Yihan Li from Barclays. So two from me, I guess. So the first one is on the data baseline. So it seems like -- I know it is like a very small sample size, but it seems like the prior Dysport exposure was around 25% in the corabotase arm versus over 50% in Dysport size. I'm just curious, like could prior toxin exposure potentially affect patient reported onset or satisfication or any response rates? So that's my first question. And the second one, I think it is just like a follow-up question. Just curious, like what -- it seems like corabotase have a pretty good combination of [ sub-1 day ] median on site of action and also the sustained 24 weeks response. Just from a clinician perspective, how should we think about its profile versus other non-acting toxin such has [indiscernible]? Yes. And what kind of data we should see in this rate to be competitive or potentially differentiated?

Christelle Huguet

Executives
#27

So maybe I'll take the first half of the question and then I'll hand over to Professor Kerscher. So in terms of pretreatment or not, this is a Phase II. And in a Phase II proof of concept, we did not stratify our patients. So I can really not speculate on this at present. There is no data within this study that would support any kind of speculation. So I won't. I'd like to hand over to Professor Kerscher to maybe comment on how to think about the administration action?

Henry Wheeler

Executives
#28

Professor Kerscher, I'm just trying to unmute your line again. Please unmute. I think we've lost Professor Kerscher. So maybe we can try to come back to that later on. If we come to another question from Ben Jackson. Ben?

Benjamin Jackson

Analysts
#29

I also dropped out briefly. So apologies if I'm asking again. Feel free to skip it if I am. But just two further from me. Could you just remind us about how prior toxin use can impact aesthetic results in this context? Obviously, it differs by arm, but more interested to think about repeat dosing over time. Does it become more difficult to build a response? Or does it improve with the frequency of prior botulinum toxin use? And then secondly, can you just remind us about diffusion around injection sites, specifically for corabotase? What do patients and physicians want in terms of diffusion? And how can corabotase be positioned to actually build on that, too?

Christelle Huguet

Executives
#30

So I don't know if Professor Kerscher has rejoined. Again, Ben, thank you for that question. I won't speculate on whether pretreatment or not has had any impact on the Phase II results because we did not stratify our population. In practice, I'd like Professor Kerscher's opinion on this question. Obviously, she is a treating physician. In terms of tissue diffusion, so we have engineered corabotase so that it has a very high affinity binding to the CIP2 receptor, and that allows us to do two things.

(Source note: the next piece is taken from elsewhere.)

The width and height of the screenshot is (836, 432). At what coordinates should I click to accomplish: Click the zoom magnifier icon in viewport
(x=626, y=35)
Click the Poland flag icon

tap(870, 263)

One is to bind very tightly and to internalize fast. And these properties really allow to have less local tissue diffusion, something we measured in preclinical settings. And this is in order to give us a good therapeutic index. So it was engineered so that it really gets in the cell rapidly and it does not diffuse. So those are the properties that were built in. I wonder if Professor Kerscher has rejoined us and can address the other part of the question.

Henry Wheeler

Executives
#31

We seem to have lost her. We're still trying connect her. Okay. [Operator Instructions] At the moment, there are no outstanding questions. Unless, Ben, you have another question?

Benjamin Jackson

Analysts
#32

I'm okay from my side.

Henry Wheeler

Executives
#33

Okay. It looks like we have no further questions. Sincere apologies for the technical glitch today. And we will come back to you on those other questions through my team and Professor Kerscher if possible. Thank you very much for participating today, and apologies again.

Christelle Huguet

Executives
#34

Thank you very much, everyone. Have a good rest of the day.